# [WORK TO COMPLETE]
Transcribe nothing but the lines from the one with "Task: Click the Sign up button" to the end of the entries, both included, keeping each exact and leaving every picture out.

# [RECORDS SUPPLIED]
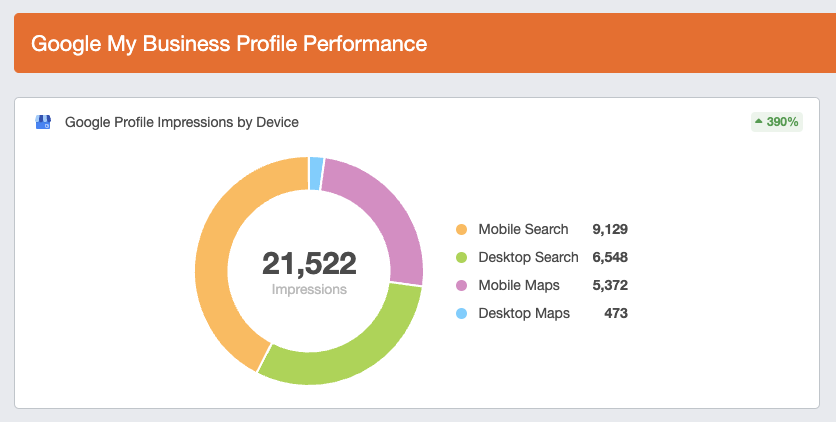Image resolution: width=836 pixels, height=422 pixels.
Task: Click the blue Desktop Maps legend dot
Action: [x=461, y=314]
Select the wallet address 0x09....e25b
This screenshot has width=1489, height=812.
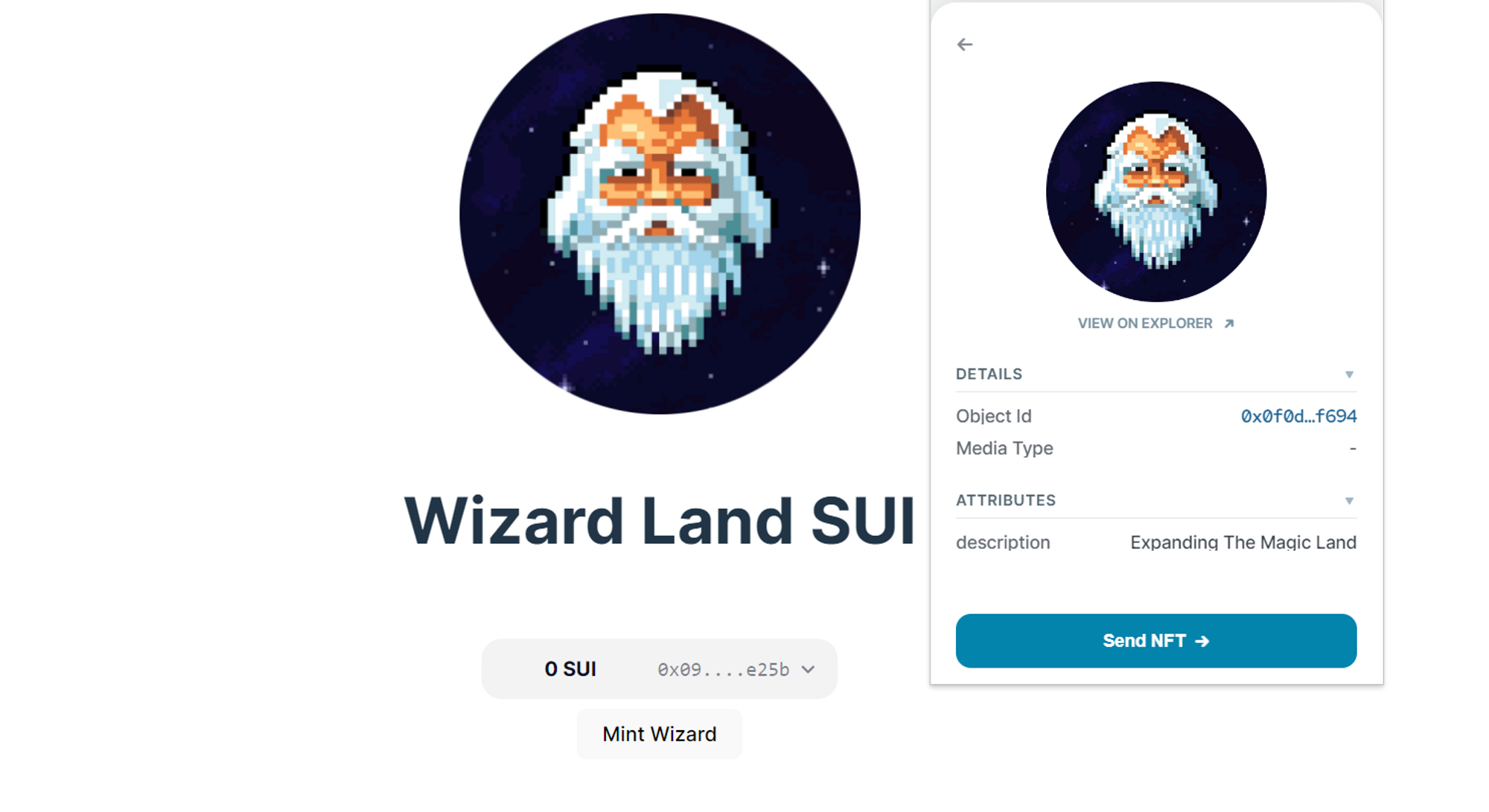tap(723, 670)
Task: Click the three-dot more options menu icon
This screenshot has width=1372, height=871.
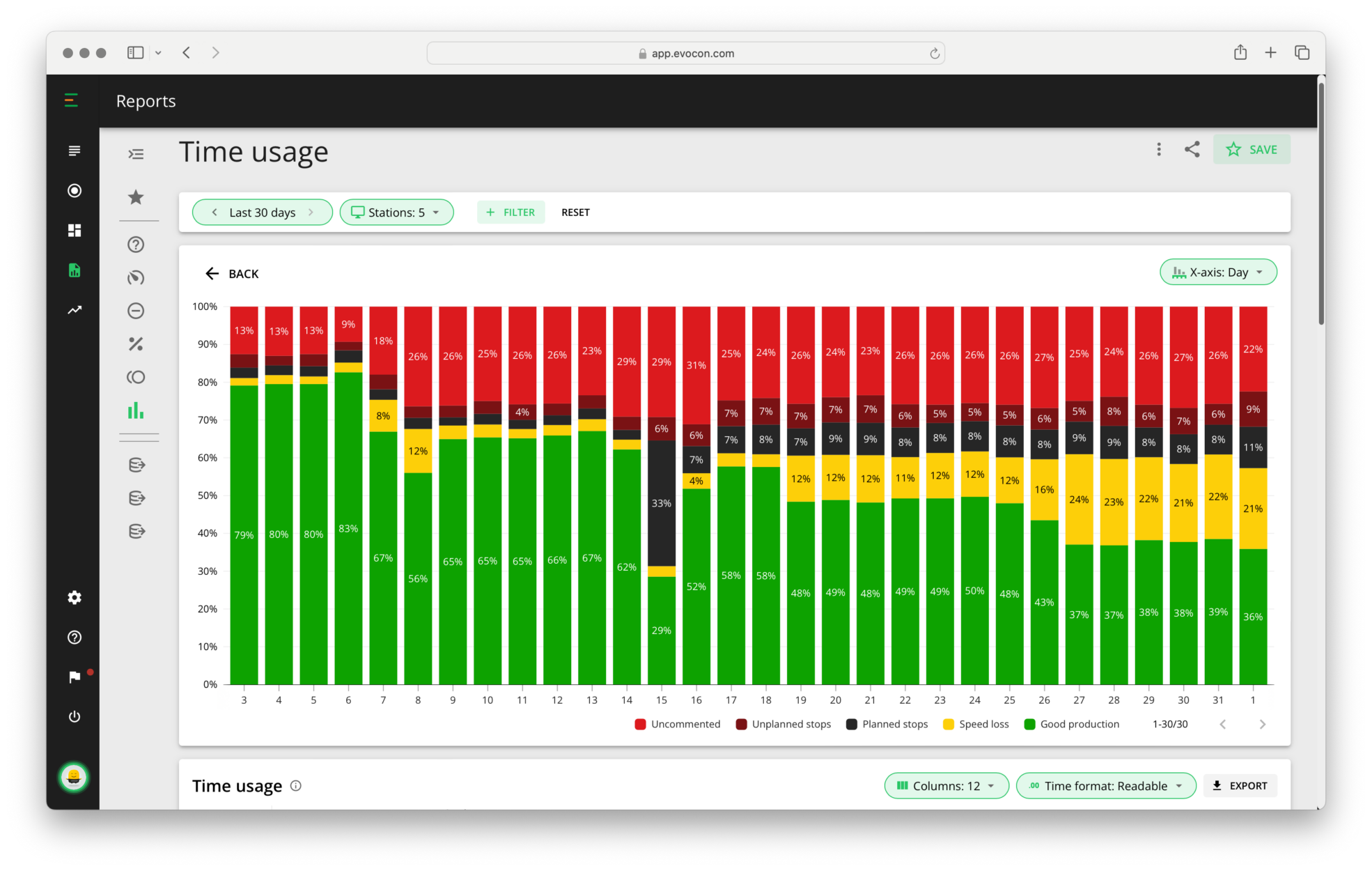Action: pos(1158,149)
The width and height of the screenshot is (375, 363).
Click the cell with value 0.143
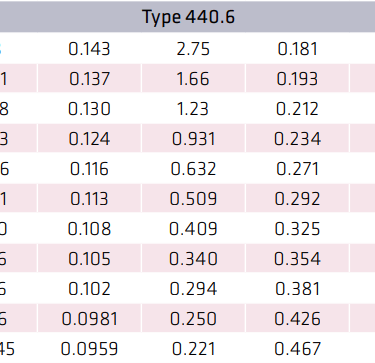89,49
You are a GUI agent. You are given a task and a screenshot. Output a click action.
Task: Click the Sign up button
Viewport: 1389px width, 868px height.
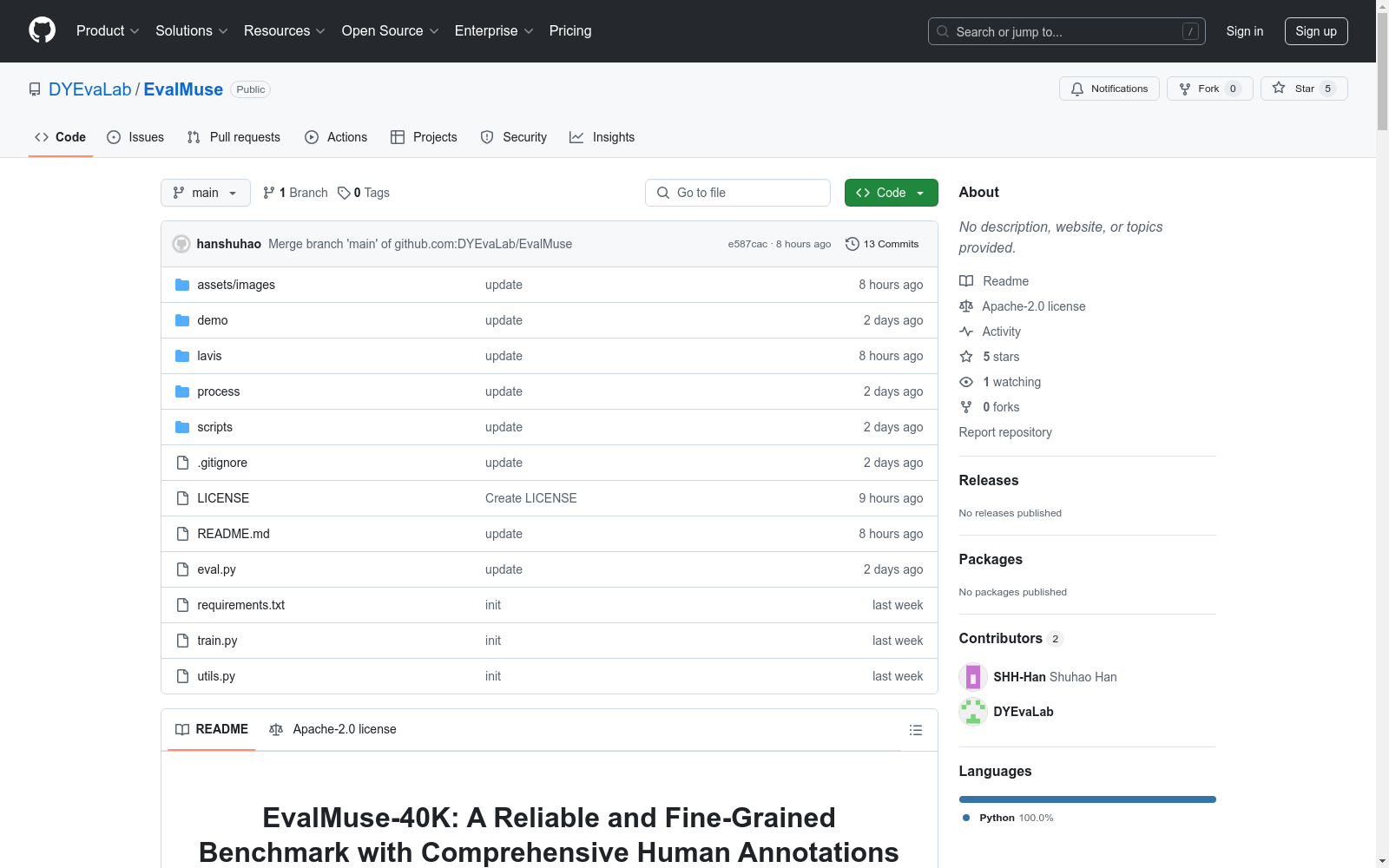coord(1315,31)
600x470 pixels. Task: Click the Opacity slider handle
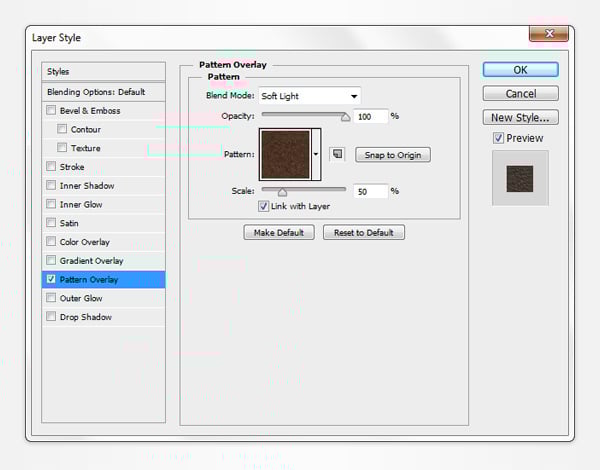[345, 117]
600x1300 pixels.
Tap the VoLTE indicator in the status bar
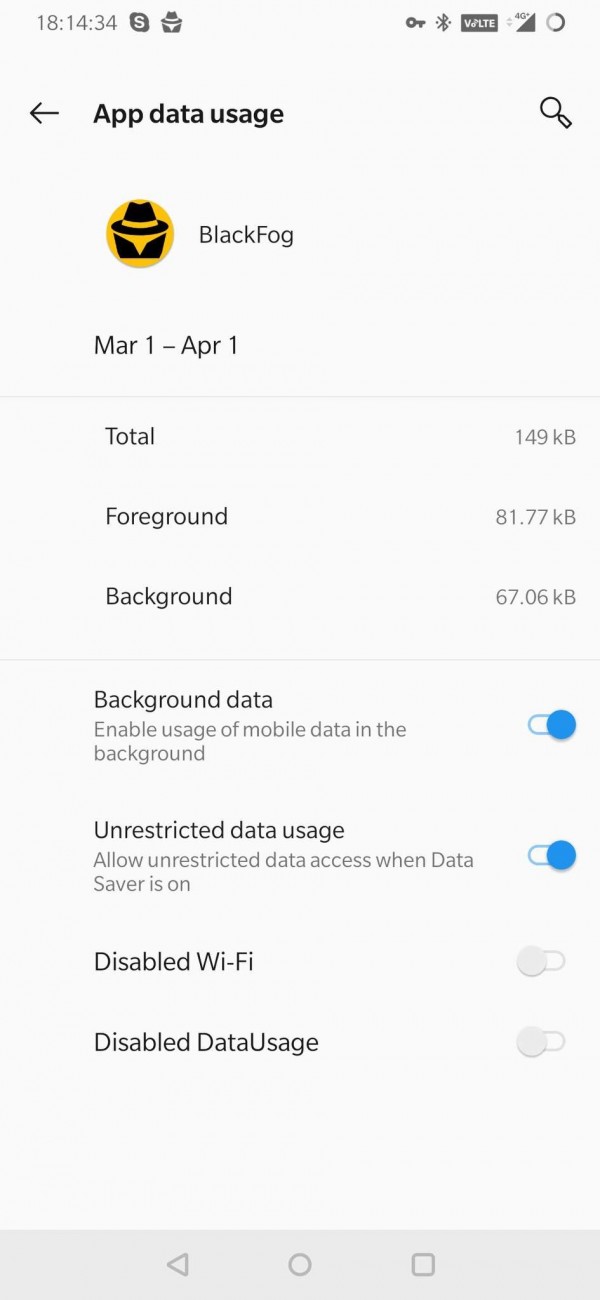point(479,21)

# [SOLUTION TO THIS PROBLEM]
Task: Click the Sign up button
Viewport: 1389px width, 868px height.
coord(1315,31)
600x470 pixels. Task: Click the Opacity slider handle
[345, 117]
600x1300 pixels.
Tap the VoLTE indicator in the status bar
point(479,21)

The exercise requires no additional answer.